Once you experience a place, a culture, a local history, a people, it is really hard to imagine visiting the terror and devastation of warfare on them. It’s that simple. From a distance, and through the fog of propaganda and ignorance, it’s easy to stereotype a culture, to demonize them, to basically dehumanize them. In essence, it’s easy to fall prey to the hype and disinformation fed to us by people in power with ulterior motives. Once you go there and meet people, share a water bottle with them on a hot trail, get directions from them in a strange city, find out about the backdrop of history that informs their culture, appreciate just how much like you they are, it’s well nigh impossible to imagine dropping bombs on them, leveling their cities, throwing thousands into refuge camps, ruining lives by the score, killing civilians.

I know, it’s simplistic. It’s naive. And you can come up with examples of warfare and horror visited on people by neighbors who know them intimately. But it is also undeniable that visiting a place, whether it’s downtown Nairobi, the shores of the Yucatan, the markets of Seoul, or the mosques of Istanbul, mingling first-hand with the streams of culture and religion and custom and history there, coming face to face with the reality of how fundamentally the same we all are, when the politics and drama are stripped away, it becomes much more difficult to perform the act of dehumanization it requires to visit death and destruction for political purposes on those same people.

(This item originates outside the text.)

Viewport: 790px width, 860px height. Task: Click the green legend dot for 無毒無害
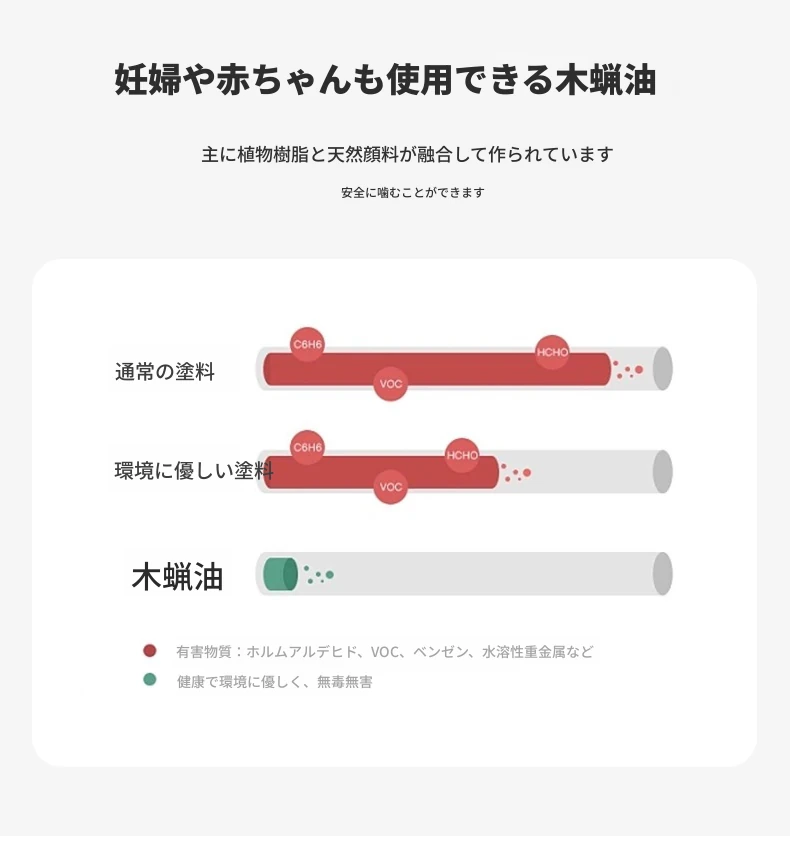click(150, 680)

The whole time we were in South Korea, I kept flashing on the tension we are experiencing with that part of the world. With the posturing and threat bandied about as if there are no casualties that come from such behavior. With the legacy of conquest and conflict that has been visited on that country – from the Mongols to the Japanese to the Korean War – each one flattening the country, erasing history, burning and pillaging and terrorizing the population. How the peninsula has been razed and rebuilt repeatedly. How incredibly resilient it has been, and how warm and accepting and helpful it remains. And I leaven that with the vitriol spewed by politicians, and the absolute disregard for any nuance of understanding or compassion, never mind any reckoning with history or deeper introspection.

That’s it. Travel. Experience. Be there first hand, meet people, get your hair cut, buy food from a stall, look at art, walk the beaches and trails, shake hands, watch parents with their children, take pictures of each other, laugh at the awkwardness of trying to order food off a Korean menu – then go back and see how you feel about pushing the “big button” and raining hell down on that part of the world.

Probably won’t get me the Nobel Peace Prize, but there you have it . . . Al’s Rx for peace on Earth!